EXCERPTED TEXT:
- - -
A highly efficient computer-vision system that can detect moving vehicles with great accuracy and relative motion, all while consuming minimal power.
By capturing moving vehicle images, aerial cameras can provide information about traffic conditions, which is beneficial for governments and planners to manage traffic and enhance urban mobility. Detecting moving vehicles with low-powered devices is still a challenging task. We are going to tackle this problem using a Brainchip Akida neural network accelerator.
Hardware Selection
In this project, we'll utilize BrainChip’s Akida Development Kit. BrainChip's neuromorphic processor IP uses event-based technology for increased energy efficiency. It allows incremental learning and high-speed inference for various applications, including convolutional neural networks, with exceptional performance and low power consumption.
The kit consists of an Akida PCie board, a Raspberry Pi Compute Module 4 with Wi-Fi and 8 GB RAM, and a Raspberry Pi Compute Module 4 I/O Board. The disassembled kit is shown below.
The Akida PCIe board can be connected to the Raspberry Pi Compute Module 4 IO Board through the PCIe Gen 2 x1 socket available onboard.
Setting up the Development Environment
After powering on the Akida development kit, we need to log in using an SSH connection. The kit comes with Ubuntu 20.04 LTS and Akida PCIe drivers preinstalled. Furthermore, the Raspberry Pi Compute Module 4 Wi-Fi is preconfigured in Access Point (AP) mode.
Completing the setup requires the installation of a few Python packages, which requires an internet connection. This internet connection to the Raspberry Pi 4 can be established through wired LAN. In my situation, I used internet sharing on my Macbook with a USB-C to LAN adapter to connect the Raspberry Pi 4 to my Macbook.
To log in and install packages execute the following commands. The password is brainchip for the user ubuntu.
- - -
YOUR TASKS:
• A. List every component that the Akida vehicle-detection write-up says the development kit consists of.
• B. Answer these from the Akida vehicle-detection write-up:
(i) Through which socket on the I/O Board is the Akida PCIe board connected?
(ii) In what mode is the Compute Module 4 Wi-Fi preconfigured?
(iii) What is the password for the user ubuntu?
• C. Reproduce word for word everything in the Akida vehicle-detection write-up from "The kit consists" down to "socket available onboard.".
- - -
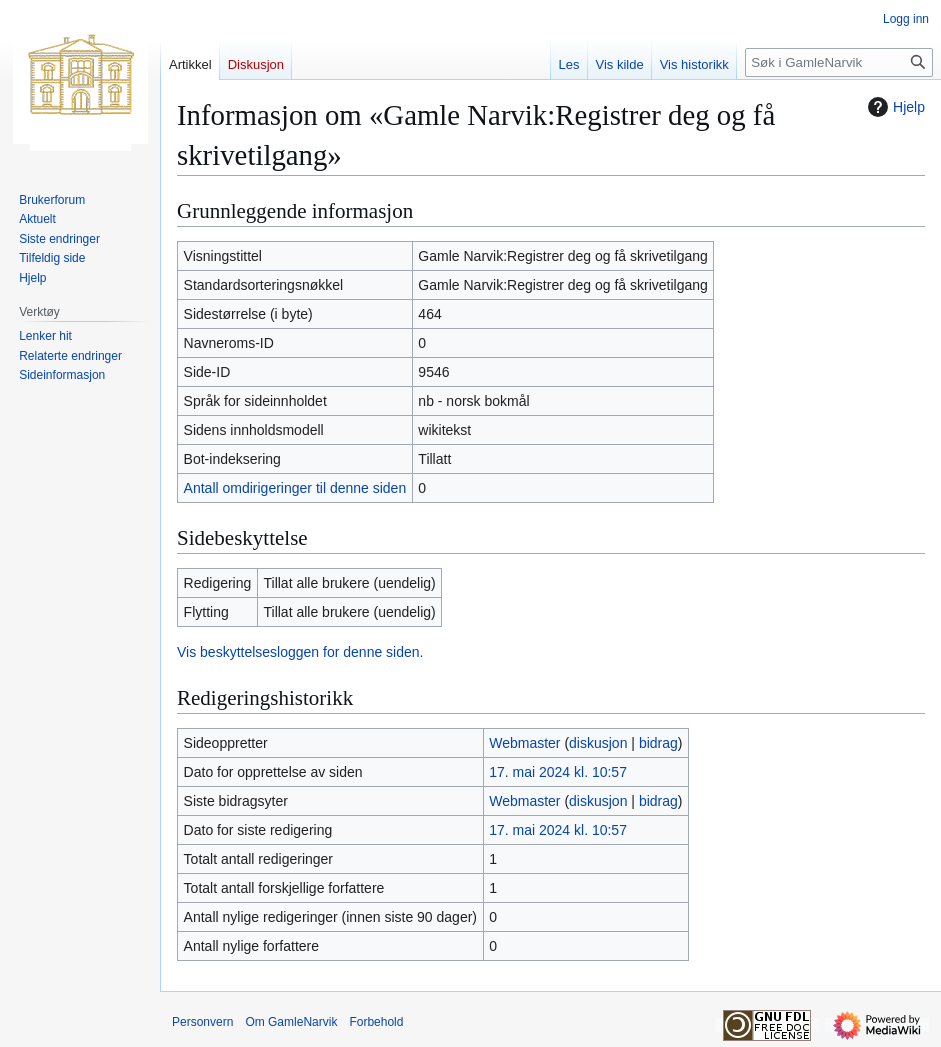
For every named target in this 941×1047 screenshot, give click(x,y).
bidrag (658, 743)
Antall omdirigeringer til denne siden (295, 488)
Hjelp (894, 107)
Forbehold (376, 1022)
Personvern (202, 1022)
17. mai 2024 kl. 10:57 (558, 772)
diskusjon (598, 743)
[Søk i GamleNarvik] (839, 62)
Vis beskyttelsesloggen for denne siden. (300, 652)
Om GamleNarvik (291, 1022)
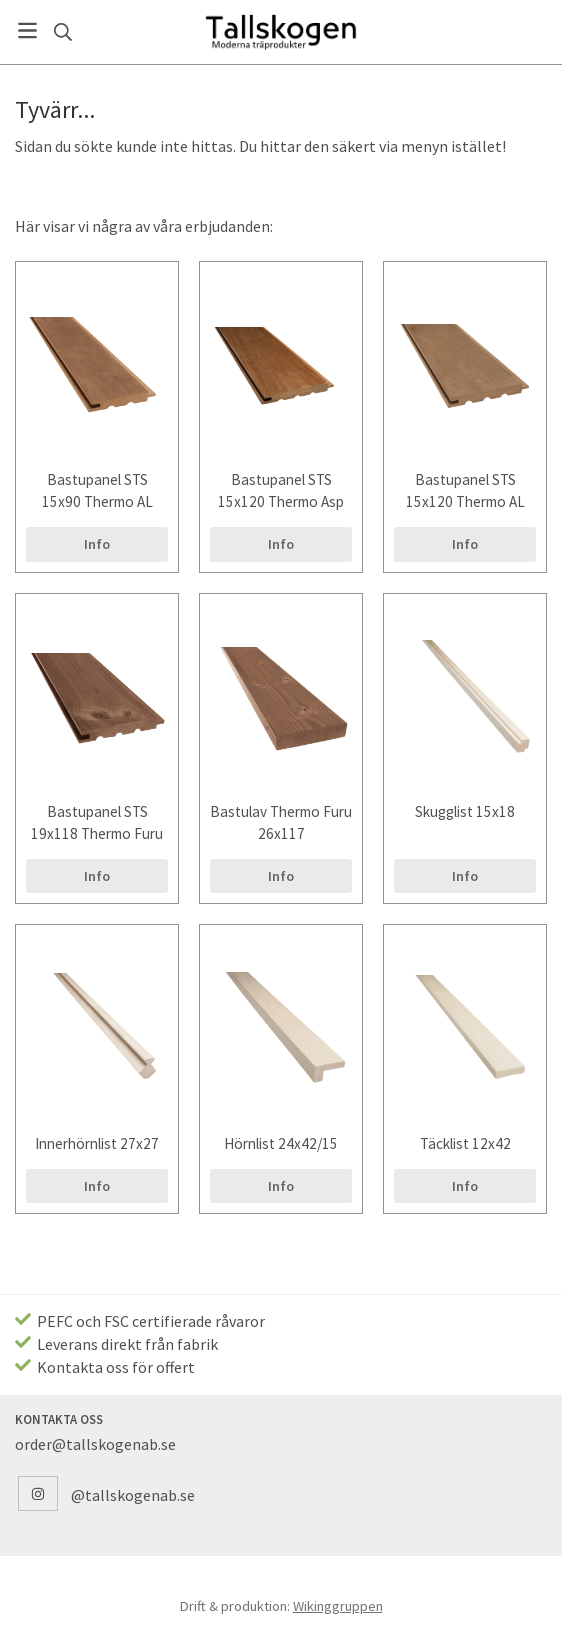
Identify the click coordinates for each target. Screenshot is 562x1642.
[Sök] (62, 32)
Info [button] (97, 544)
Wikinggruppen (338, 1606)
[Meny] (27, 30)
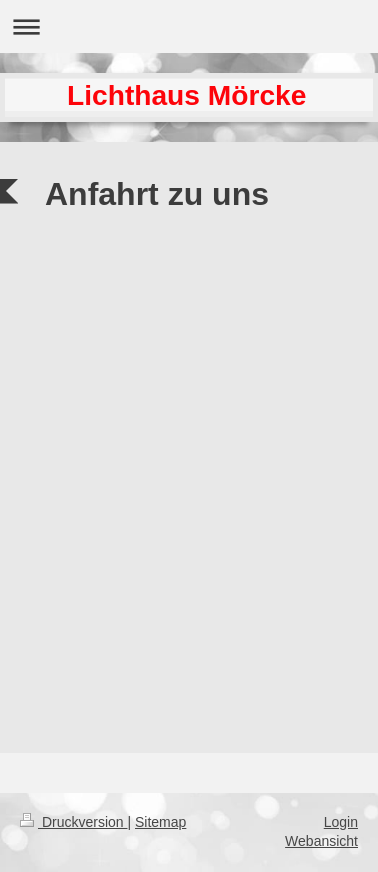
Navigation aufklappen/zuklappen (189, 26)
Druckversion (73, 822)
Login (341, 822)
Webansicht (321, 841)
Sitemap (160, 822)
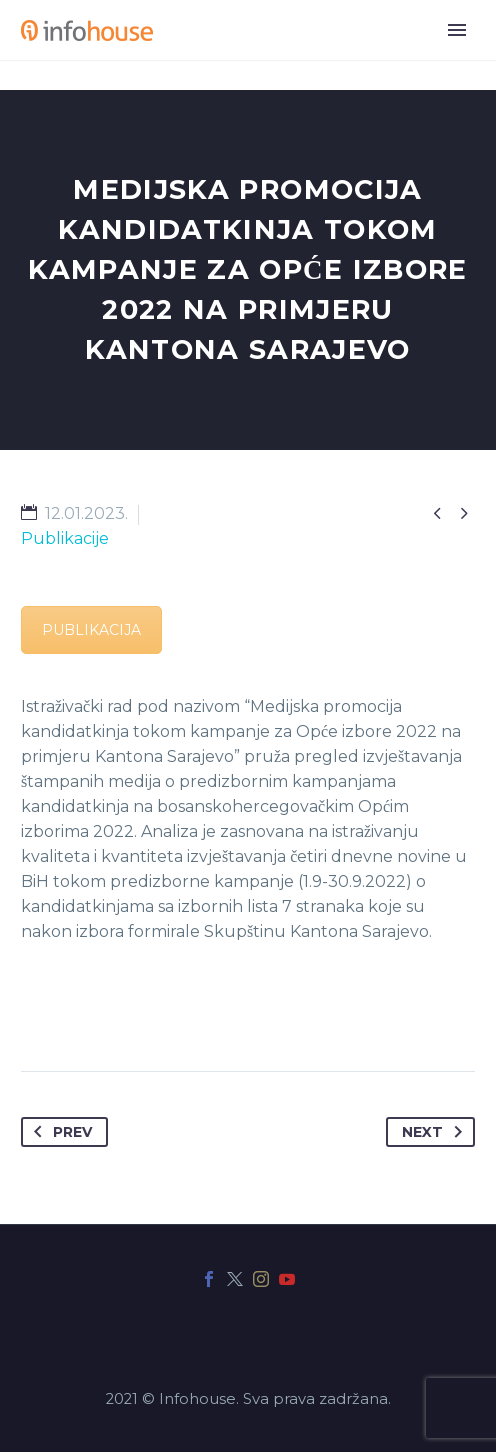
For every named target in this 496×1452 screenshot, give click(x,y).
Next (436, 1132)
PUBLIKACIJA (91, 630)
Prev (59, 1132)
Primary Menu (457, 30)
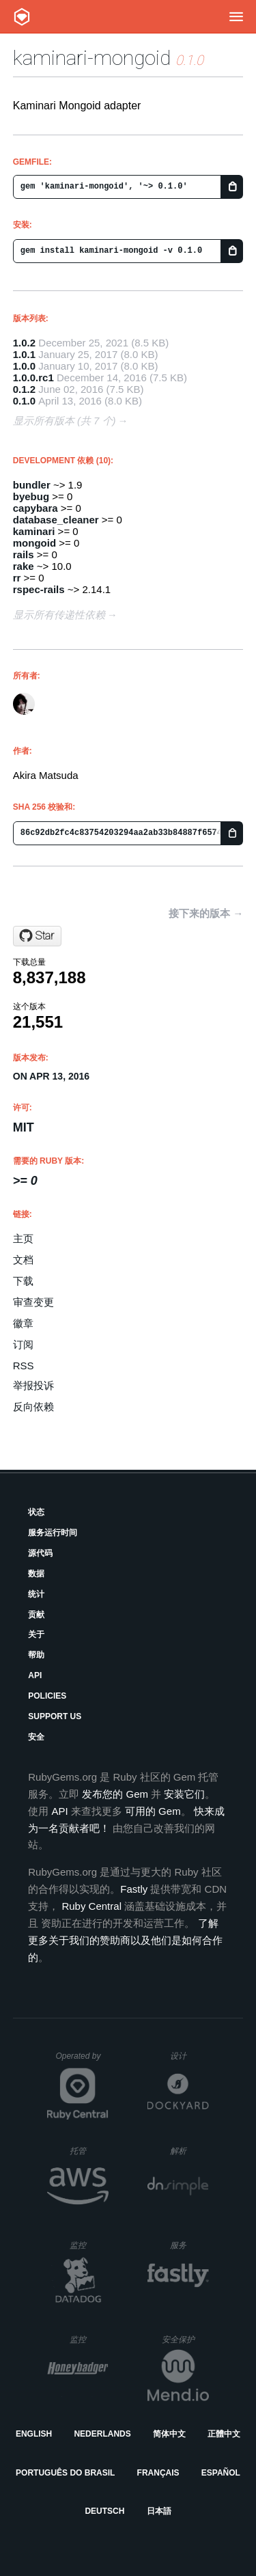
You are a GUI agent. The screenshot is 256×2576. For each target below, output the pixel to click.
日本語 (159, 2511)
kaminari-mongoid (92, 58)
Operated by (82, 2060)
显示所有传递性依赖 (59, 614)
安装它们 (184, 1794)
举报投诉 (33, 1385)
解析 (189, 2151)
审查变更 (33, 1302)
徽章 (23, 1323)
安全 (36, 1737)
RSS (23, 1365)
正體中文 (224, 2434)
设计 (189, 2056)
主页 (23, 1238)
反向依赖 (33, 1406)
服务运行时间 (52, 1532)
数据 (36, 1573)
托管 (87, 2151)
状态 (36, 1512)
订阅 (23, 1344)
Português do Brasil (65, 2473)
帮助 (36, 1655)
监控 (89, 2245)
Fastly (133, 1889)
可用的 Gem (153, 1811)
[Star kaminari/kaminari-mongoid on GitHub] (37, 936)
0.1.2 (24, 389)
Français (158, 2473)
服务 (189, 2245)
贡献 (36, 1614)
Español (220, 2473)
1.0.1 (24, 354)
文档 (23, 1259)
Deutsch (104, 2511)
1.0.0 (24, 366)
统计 (36, 1594)
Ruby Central (91, 1906)
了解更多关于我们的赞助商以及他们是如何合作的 (125, 1940)
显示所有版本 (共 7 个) (64, 420)
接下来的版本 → (206, 913)
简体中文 (169, 2434)
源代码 (40, 1553)
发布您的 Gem (115, 1794)
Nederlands (102, 2434)
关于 (36, 1634)
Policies (47, 1696)
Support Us (54, 1716)
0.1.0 (24, 401)
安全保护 (185, 2339)
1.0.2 (24, 342)
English (34, 2434)
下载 (23, 1281)
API (35, 1675)
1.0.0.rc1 (33, 377)
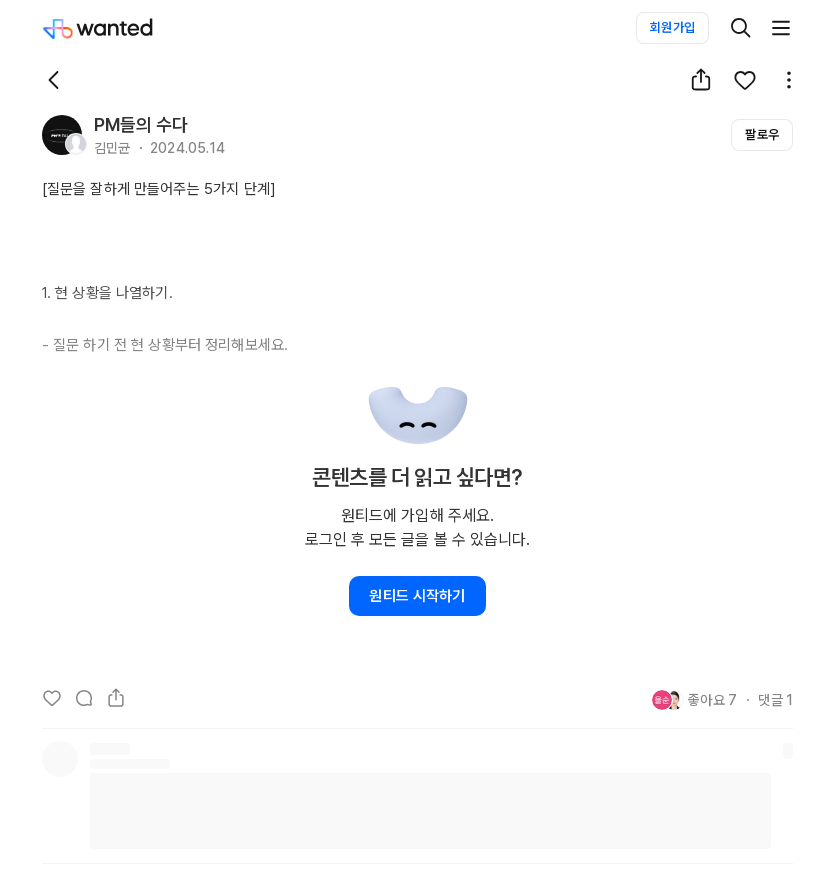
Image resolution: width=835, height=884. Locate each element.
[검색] (741, 28)
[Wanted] (118, 28)
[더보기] (781, 28)
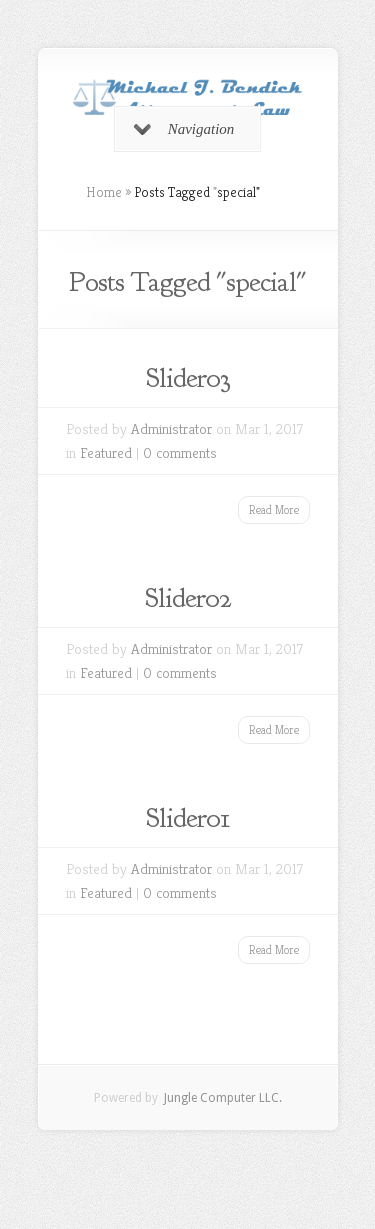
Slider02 (188, 598)
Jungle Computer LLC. (221, 1098)
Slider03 (188, 378)
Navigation (184, 129)
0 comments (180, 452)
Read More (274, 509)
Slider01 (188, 818)
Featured (106, 452)
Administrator (171, 428)
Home (104, 192)
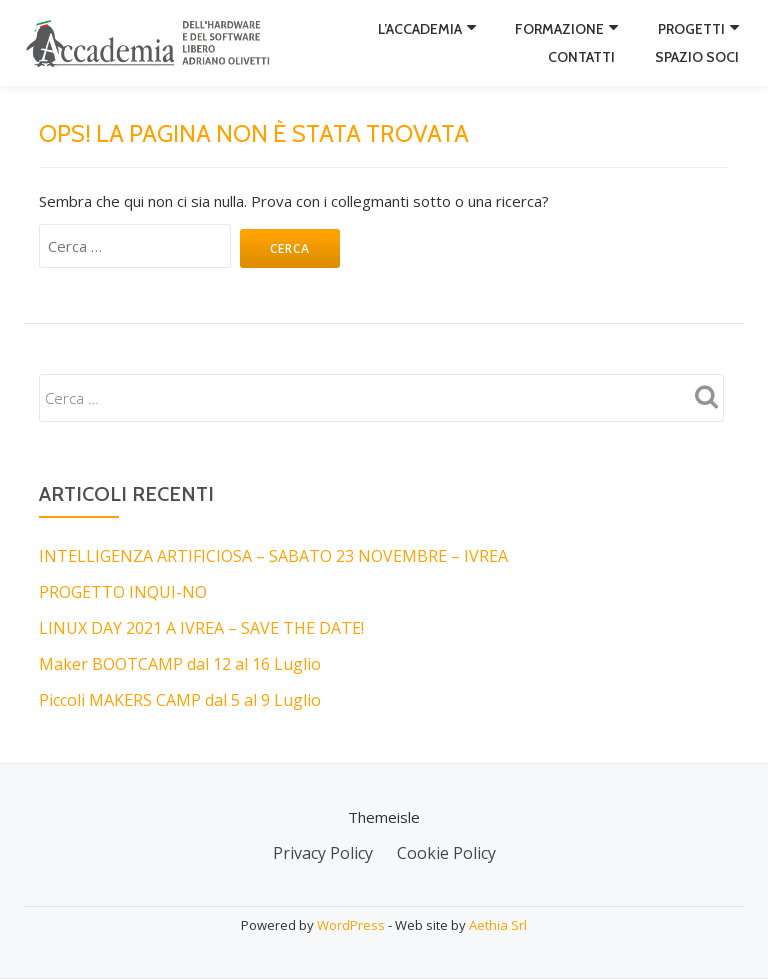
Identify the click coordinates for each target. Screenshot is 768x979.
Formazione (559, 29)
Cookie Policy (446, 853)
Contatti (581, 57)
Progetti (691, 29)
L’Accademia (420, 29)
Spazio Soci (697, 57)
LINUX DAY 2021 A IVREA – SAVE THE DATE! (201, 628)
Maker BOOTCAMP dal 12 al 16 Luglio (180, 664)
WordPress (351, 925)
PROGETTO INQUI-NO (123, 592)
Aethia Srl (498, 925)
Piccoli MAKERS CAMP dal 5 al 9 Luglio (180, 700)
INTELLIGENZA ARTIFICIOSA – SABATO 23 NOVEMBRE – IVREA (273, 556)
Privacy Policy (323, 853)
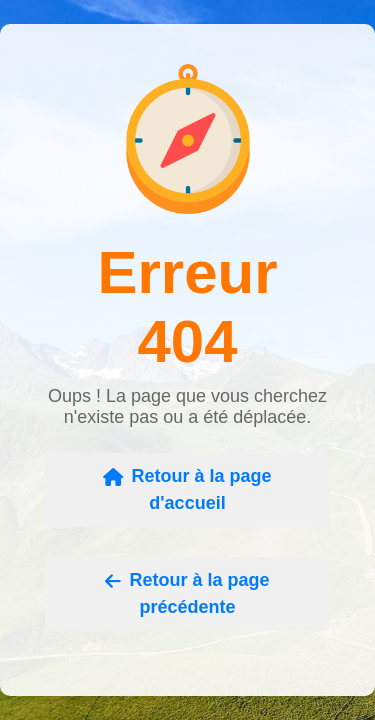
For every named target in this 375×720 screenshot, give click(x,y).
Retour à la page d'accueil (187, 489)
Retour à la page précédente (187, 593)
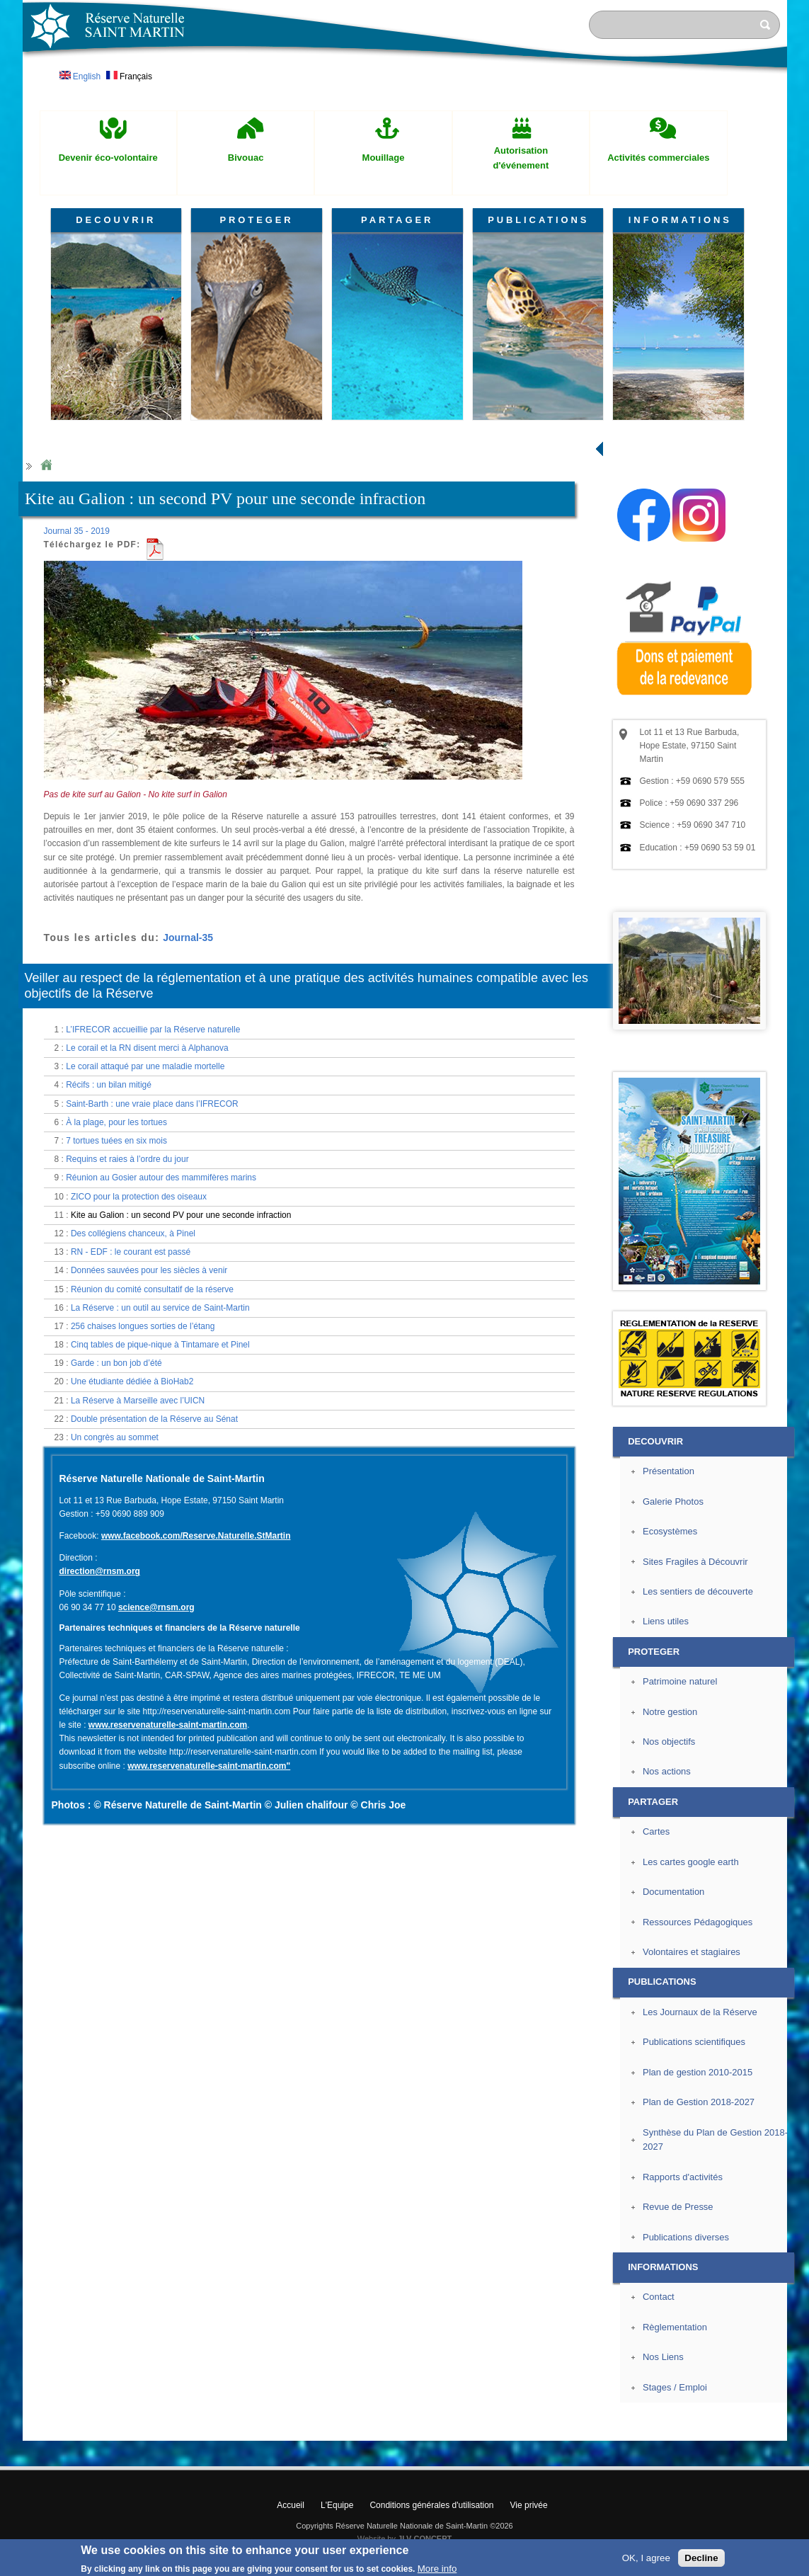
- - -
ANSWERS FOR THIS EXERCISE:
• A.
- Akida PCIe board
- Raspberry Pi Compute Module 4 with Wi-Fi and 8 GB RAM
- Raspberry Pi Compute Module 4 I/O Board

• B.
(i) The PCIe Gen 2 x1 socket.
(ii) Access Point (AP) mode.
(iii) brainchip

• C.
The kit consists of an Akida PCie board, a Raspberry Pi Compute Module 4 with Wi-Fi and 8 GB RAM, and a Raspberry Pi Compute Module 4 I/O Board. The disassembled kit is shown below.
The Akida PCIe board can be connected to the Raspberry Pi Compute Module 4 IO Board through the PCIe Gen 2 x1 socket available onboard.